While the OTG method was already mention and sounds very attractive. I never managed to get it to work with any of the phone I tried. It just never mounted two storage devices at once.

Back when my cameras were using Compact Flash cards, I had the perfect solution which will work for you. It is a portable DVD burner with built-in memory card readers for multiple formats. It can be both battery or A/C powered and the battery lasts for 10 burns in a single charge which gives you 47 GB of backups between recharges. This is ideal since DVDs are incredibly cheap and durable. They have no value to anyone else (so unlikely to be stolen) and you can get backups by duplicating each card into 2 disks. I used to do this, keep one copy with me and mail myself the other. Replication and distribution which is what you want for backups.

Saldy for me, they never updated it to support SDXC cards. So what is left is to backup to an external drive but those are costly. You must buy a $200-300 portable case with card reader, plus the storage inside it. One can use a standard HDD but that is very risky, so you must really go to SSDs which as you may know are costly.

The bottom line is that buying more CF cards will probably be the most cost-effective solution. CF cards are also incredibly sturdy and much less likely to fail than other methods.


If you have an Android phone or tablet with an SD card (say 128GB), then you can use a card reader and an OTG cable to backup up your cards to the phone or tablet. This assumes that your device can act as a USB host. (I don't know if this is possible with an Apple device or not)

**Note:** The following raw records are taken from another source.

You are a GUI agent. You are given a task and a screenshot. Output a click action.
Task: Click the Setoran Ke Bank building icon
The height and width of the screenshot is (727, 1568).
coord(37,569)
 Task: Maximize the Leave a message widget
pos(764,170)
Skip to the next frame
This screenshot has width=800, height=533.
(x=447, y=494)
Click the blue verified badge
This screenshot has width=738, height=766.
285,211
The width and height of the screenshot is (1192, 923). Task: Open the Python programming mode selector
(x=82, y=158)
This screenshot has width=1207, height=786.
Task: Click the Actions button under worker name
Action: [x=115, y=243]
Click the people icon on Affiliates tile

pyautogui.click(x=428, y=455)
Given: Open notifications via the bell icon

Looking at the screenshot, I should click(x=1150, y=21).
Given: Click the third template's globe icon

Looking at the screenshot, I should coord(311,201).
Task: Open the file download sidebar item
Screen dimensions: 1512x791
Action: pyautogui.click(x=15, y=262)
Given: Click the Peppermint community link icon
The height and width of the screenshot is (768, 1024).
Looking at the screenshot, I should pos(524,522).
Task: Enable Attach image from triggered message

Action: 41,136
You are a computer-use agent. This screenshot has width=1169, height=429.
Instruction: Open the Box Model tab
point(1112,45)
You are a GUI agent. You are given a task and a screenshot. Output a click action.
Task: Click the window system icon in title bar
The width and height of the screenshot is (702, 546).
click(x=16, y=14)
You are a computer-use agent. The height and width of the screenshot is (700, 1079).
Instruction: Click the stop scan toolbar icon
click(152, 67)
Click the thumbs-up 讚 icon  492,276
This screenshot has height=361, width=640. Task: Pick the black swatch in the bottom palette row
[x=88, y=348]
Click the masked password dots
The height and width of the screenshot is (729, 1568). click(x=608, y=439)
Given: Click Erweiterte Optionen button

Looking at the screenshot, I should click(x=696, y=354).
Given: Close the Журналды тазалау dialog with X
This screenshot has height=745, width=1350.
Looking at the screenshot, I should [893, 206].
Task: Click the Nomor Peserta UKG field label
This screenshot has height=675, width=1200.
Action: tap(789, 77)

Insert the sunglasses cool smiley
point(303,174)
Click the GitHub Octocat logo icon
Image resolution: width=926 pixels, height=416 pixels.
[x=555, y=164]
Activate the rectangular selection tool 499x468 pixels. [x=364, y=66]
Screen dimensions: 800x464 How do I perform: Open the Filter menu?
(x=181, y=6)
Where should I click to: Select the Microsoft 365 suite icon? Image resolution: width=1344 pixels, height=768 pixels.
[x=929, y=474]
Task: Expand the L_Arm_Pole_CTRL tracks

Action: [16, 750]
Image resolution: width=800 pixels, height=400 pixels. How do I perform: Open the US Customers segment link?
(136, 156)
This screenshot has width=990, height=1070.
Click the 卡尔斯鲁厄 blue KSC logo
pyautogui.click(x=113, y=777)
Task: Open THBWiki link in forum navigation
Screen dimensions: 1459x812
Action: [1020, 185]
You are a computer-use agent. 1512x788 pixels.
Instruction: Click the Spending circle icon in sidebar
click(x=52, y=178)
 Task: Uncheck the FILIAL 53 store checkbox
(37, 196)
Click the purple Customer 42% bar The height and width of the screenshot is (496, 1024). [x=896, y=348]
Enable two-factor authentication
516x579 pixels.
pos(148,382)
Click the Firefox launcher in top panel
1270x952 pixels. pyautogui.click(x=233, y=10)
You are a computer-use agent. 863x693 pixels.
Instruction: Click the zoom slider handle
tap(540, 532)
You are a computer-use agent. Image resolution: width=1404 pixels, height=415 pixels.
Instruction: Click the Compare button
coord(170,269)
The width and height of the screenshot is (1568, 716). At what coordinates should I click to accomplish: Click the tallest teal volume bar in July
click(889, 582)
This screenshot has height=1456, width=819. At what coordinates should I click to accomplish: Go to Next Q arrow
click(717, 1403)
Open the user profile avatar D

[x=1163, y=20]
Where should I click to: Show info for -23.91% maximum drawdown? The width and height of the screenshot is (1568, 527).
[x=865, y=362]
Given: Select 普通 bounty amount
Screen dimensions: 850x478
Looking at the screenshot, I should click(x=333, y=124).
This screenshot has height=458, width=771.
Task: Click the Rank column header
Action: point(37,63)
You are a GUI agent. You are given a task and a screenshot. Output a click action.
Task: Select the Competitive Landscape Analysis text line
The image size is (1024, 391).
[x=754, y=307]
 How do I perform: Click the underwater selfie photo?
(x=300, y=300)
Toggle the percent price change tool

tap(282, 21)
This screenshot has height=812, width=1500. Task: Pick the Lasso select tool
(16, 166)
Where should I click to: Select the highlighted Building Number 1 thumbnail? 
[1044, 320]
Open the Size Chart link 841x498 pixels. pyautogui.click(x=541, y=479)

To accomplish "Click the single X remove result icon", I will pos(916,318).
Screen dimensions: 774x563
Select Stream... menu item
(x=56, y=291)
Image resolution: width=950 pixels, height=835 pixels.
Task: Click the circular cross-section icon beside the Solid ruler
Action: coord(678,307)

I have used this option myself for a trip to Cuba last year. The cost depends on what you already have on hand.

In my own case, I copied them to the tablet and to USB sticks (cheap) so I had 2 backups of everything. I did an end of day backup from the card I used to the tablet.

If you don't have compatible devices already, then it might be cheaper to simply buy more cards, but the tablet is a nice solution that also allows you to view and/or edit if you want, as well as use for any other non photography related activities.


The closest thing to what you seem to be asking for is one of the Sanho HyperDrive ColorSpace UDMA 3 Wireless Storage Device models. Having never used them I can't exactly recommend them, but these check the "battery powered storage" and "CF compatible" boxes.

That said, I wouldn't buy one of these in order to be able to re-use CF cards in the field. I'd buy one to back up my CF cards during the trip, and buy more CF cards in order to shoot more. At $1/GB, cards are much cheaper than film ever was, and if you already own "a lot" of them you shouldn't need that many more to cover a week of shooting.